The clause would provide for children who are EEA or Swiss nationals and in care, along with those entitled to care leavers’ support, to be granted automatic indefinite leave to remain under the EU settlement scheme. The amendment, as we have seen tonight and as we saw in our debates a few weeks ago, has cross-party support. I am sure the Government have seen that support, and it would be good if the Minister could tell us what discussions took place at the Home Office between Committee and Report. I would be interested to know that; I hope this has not just been rejected out of hand.

My noble friend Lord Dubs said that the amendment would ensure that none of the children became undocumented. Identification is a serious problem for individuals, as my noble friend has outlined. There is also the whole issue that my noble friend talked about of local authorities all having different practices.

The amendment would speed up the process and enable social workers—who generally do a fantastic job, and we all know how much pressure they are under —to go straight to the Home Office and not have to deal with consulates and embassies, getting documents from abroad and the general bureaucracy of dealing with another country. It would avoid all that paperwork. My noble friend also set out the real problems that these children could suffer if the amendment is not agreed.

I agree with the remarks of the noble Earl, Lord Dundee. This really is a sensible amendment that deserves a positive response from the Government. I also agree with the remarks of the noble Lord, Lord Kerr, and the noble Baroness, Lady Meacher.

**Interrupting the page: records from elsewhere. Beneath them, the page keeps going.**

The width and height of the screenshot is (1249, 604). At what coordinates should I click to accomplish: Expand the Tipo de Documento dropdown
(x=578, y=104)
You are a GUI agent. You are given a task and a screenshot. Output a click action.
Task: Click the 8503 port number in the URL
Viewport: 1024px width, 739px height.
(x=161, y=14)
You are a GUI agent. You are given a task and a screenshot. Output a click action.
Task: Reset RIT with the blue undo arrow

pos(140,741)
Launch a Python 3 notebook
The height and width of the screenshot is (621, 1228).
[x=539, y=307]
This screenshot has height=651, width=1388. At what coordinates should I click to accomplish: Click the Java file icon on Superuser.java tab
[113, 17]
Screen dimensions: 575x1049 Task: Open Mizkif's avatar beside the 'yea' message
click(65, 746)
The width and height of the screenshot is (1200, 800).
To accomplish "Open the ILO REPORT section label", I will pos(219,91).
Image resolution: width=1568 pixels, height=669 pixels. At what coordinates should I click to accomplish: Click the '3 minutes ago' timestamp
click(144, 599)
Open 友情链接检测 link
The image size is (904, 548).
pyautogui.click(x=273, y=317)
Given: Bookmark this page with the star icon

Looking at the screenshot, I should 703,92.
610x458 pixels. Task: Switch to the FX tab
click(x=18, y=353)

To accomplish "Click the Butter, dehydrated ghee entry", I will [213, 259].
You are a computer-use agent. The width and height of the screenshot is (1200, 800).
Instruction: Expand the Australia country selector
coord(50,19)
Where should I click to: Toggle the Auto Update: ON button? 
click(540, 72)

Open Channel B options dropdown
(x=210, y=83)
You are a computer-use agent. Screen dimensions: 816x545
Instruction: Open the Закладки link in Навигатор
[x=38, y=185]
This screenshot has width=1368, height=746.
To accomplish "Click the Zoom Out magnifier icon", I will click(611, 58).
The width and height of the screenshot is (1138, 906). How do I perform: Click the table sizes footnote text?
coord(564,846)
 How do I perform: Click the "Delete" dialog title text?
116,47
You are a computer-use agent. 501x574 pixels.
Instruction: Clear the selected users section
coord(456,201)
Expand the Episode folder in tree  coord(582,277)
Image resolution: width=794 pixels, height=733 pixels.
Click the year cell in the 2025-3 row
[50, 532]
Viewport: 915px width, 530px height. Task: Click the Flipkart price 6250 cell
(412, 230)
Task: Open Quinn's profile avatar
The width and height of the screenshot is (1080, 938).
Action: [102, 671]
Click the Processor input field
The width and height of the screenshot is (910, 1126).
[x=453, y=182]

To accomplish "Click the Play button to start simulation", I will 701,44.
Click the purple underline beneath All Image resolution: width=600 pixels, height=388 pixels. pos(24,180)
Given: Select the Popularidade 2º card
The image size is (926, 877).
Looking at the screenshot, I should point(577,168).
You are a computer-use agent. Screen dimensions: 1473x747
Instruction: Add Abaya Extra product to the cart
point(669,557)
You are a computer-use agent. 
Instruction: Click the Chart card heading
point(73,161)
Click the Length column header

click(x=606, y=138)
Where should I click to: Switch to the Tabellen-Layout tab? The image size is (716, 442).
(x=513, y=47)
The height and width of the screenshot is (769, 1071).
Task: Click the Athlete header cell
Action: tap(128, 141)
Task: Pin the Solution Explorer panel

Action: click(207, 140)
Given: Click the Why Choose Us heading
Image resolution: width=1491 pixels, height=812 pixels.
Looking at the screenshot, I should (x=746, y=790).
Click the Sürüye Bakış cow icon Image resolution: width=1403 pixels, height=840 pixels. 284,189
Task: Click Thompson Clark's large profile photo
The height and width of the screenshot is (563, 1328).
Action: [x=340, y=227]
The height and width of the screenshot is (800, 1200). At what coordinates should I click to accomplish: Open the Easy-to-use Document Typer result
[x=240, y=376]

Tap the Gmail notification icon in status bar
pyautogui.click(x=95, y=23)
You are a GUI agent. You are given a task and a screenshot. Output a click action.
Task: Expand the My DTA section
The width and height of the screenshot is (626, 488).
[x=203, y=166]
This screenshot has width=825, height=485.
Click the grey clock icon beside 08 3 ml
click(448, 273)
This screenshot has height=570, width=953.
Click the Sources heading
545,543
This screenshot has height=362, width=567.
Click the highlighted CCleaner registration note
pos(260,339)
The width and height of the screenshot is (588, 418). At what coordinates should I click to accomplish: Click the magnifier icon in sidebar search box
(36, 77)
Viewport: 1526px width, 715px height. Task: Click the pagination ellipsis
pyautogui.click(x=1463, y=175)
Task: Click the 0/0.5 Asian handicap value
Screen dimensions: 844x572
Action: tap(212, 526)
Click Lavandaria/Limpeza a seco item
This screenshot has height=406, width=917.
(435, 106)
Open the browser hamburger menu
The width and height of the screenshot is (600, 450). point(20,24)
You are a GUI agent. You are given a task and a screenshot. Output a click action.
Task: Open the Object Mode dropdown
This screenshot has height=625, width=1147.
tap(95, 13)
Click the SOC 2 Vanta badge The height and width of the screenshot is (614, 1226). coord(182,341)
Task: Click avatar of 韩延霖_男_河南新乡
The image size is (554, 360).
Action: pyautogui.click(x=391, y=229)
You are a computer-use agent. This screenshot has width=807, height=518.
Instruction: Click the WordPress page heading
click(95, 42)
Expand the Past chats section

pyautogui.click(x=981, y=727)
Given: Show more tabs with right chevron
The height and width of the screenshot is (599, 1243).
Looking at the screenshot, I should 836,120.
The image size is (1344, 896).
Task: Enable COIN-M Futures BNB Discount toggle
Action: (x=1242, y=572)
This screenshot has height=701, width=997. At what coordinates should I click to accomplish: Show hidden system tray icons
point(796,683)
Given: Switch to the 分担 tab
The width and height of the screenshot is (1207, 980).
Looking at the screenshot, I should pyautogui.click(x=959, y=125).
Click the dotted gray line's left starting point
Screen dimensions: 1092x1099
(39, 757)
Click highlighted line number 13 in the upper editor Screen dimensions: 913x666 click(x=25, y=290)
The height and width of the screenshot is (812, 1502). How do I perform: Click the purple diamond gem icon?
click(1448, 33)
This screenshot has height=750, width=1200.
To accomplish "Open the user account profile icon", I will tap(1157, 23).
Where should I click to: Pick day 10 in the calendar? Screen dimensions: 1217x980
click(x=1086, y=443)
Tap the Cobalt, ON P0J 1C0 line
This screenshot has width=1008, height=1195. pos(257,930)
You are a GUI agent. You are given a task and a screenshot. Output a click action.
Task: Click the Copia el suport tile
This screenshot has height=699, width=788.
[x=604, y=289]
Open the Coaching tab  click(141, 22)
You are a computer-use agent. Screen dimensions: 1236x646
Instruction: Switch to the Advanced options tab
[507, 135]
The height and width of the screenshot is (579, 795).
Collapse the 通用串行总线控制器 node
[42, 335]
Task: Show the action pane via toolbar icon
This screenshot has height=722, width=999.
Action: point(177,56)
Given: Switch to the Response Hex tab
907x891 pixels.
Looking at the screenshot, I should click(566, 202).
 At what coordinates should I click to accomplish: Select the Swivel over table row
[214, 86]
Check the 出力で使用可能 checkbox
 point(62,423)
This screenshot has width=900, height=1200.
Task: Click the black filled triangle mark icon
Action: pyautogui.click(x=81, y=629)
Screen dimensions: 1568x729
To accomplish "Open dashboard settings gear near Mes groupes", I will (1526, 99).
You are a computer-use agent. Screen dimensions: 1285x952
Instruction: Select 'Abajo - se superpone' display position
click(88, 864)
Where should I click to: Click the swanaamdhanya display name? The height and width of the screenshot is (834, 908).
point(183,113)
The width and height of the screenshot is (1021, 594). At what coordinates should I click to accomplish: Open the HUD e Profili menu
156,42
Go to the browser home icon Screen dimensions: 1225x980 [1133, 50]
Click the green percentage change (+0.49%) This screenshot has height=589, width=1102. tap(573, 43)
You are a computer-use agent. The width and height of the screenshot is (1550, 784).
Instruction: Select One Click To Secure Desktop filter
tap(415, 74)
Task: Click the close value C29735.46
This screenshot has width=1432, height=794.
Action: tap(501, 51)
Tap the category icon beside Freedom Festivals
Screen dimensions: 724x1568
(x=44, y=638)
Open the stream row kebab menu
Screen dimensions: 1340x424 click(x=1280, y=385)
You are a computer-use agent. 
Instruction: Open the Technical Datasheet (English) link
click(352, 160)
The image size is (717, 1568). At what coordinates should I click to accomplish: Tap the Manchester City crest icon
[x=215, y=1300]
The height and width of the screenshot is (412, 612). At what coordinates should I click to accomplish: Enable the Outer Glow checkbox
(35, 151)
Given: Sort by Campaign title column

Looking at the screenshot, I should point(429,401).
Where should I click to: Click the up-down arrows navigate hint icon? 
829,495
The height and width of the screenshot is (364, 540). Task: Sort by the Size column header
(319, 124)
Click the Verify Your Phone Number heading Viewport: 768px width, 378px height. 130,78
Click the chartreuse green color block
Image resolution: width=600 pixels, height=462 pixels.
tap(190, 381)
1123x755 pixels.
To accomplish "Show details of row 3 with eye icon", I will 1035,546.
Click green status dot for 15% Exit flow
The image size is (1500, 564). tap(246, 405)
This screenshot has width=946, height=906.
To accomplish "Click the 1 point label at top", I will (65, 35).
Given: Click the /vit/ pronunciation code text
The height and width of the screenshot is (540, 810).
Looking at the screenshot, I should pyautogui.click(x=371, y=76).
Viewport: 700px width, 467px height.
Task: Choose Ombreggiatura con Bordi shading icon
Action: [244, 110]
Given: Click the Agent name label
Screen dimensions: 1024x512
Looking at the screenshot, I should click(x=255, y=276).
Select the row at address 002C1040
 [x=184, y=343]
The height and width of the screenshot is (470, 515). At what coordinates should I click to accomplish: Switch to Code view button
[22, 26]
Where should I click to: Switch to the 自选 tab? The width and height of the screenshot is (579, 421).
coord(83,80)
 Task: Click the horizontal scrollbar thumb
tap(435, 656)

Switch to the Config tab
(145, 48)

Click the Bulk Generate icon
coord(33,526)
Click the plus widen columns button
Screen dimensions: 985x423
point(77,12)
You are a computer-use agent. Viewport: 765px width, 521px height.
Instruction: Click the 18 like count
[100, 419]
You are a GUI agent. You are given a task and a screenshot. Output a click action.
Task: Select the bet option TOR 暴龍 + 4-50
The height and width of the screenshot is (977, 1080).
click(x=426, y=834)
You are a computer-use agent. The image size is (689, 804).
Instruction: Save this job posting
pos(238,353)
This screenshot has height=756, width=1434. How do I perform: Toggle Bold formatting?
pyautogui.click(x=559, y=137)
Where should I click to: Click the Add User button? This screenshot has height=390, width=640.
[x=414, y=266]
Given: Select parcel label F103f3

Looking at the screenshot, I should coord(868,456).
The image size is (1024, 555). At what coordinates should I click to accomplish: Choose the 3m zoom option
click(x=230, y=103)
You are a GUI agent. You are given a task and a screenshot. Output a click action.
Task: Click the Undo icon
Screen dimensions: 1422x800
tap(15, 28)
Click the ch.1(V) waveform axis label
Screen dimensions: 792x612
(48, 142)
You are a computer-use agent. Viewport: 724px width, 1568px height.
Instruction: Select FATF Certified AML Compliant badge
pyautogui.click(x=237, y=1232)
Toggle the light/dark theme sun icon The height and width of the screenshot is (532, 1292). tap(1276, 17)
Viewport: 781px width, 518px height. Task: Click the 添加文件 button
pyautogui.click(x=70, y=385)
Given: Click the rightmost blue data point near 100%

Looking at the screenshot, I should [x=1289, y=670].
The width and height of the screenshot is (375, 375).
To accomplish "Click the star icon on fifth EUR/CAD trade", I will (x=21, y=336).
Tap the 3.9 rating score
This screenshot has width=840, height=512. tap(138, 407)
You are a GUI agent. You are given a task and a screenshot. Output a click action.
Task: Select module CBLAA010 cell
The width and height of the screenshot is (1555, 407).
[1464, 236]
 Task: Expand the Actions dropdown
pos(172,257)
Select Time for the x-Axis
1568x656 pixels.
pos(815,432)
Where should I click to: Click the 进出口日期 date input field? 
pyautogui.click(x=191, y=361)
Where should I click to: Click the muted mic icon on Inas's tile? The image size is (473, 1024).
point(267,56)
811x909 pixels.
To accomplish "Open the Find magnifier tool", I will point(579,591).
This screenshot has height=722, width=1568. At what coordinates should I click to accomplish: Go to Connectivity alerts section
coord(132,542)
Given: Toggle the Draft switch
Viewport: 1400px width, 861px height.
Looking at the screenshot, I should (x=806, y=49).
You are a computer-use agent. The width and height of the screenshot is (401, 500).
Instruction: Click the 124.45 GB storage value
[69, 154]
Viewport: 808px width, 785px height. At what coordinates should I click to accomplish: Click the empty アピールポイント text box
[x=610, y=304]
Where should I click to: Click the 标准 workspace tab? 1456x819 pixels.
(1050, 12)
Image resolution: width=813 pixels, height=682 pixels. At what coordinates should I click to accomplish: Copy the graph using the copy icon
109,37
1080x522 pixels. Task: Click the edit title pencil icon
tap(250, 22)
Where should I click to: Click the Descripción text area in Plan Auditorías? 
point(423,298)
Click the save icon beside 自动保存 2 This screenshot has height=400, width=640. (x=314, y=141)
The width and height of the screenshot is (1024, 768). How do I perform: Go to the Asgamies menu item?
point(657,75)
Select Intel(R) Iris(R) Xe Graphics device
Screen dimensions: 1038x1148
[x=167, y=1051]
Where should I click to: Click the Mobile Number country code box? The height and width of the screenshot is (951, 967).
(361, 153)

This is the decent thing to do for these children. We are talking about a relatively small number of children, but the amendment would ensure that no one fell into the trap of becoming undocumented. As the noble Lord, Lord Bruce, mentioned in the previous debate, children in care face all sorts of additional challenges. They are not with their parents. In effect, the local authority is the parent looking after them. All this amendment seeks to do is ensure that they do not have further issues to deal with, either as a young person leaving care or in many years’ time when being undocumented may pose a problem and leave them unable to establish their identity properly. The Government should give way on this small measure.

22:15
I commend the work of the Children’s Society to identify and raise the plight of these children. It has campaigned to ensure that they have protection and that their problems are not added to through becoming undocumented. As I say, this is the decent thing to do. The right reverend Prelate the Bishop of Durham said that it is the responsibility of government to protect the most vulnerable. I agree. Children in care are some of the most vulnerable people and deserve proper support and protection.
I should add that I am a vice-president of the Local Government Association. Local authorities do a fantastic job. I am happy to pay tribute in particular to Kent County Council for the work that it does despite the pressures on it; it genuinely does a very good job.
As I said, this is one small measure that the Government could accept to make things a bit easier for vulnerable people. I hope that the Minister will give us a positive response. One thing I have noticed about this Bill is the fact that the Government are giving absolutely nothing away. It is most regrettable that there has been very little movement—not even an indication that there may be some movement—from the Government. As I said, if my noble friend puts this amendment to a vote, I will be delighted to support him in the Lobbies on Monday.
Baroness Williams of Trafford Portrait Baroness Williams of Trafford (Con)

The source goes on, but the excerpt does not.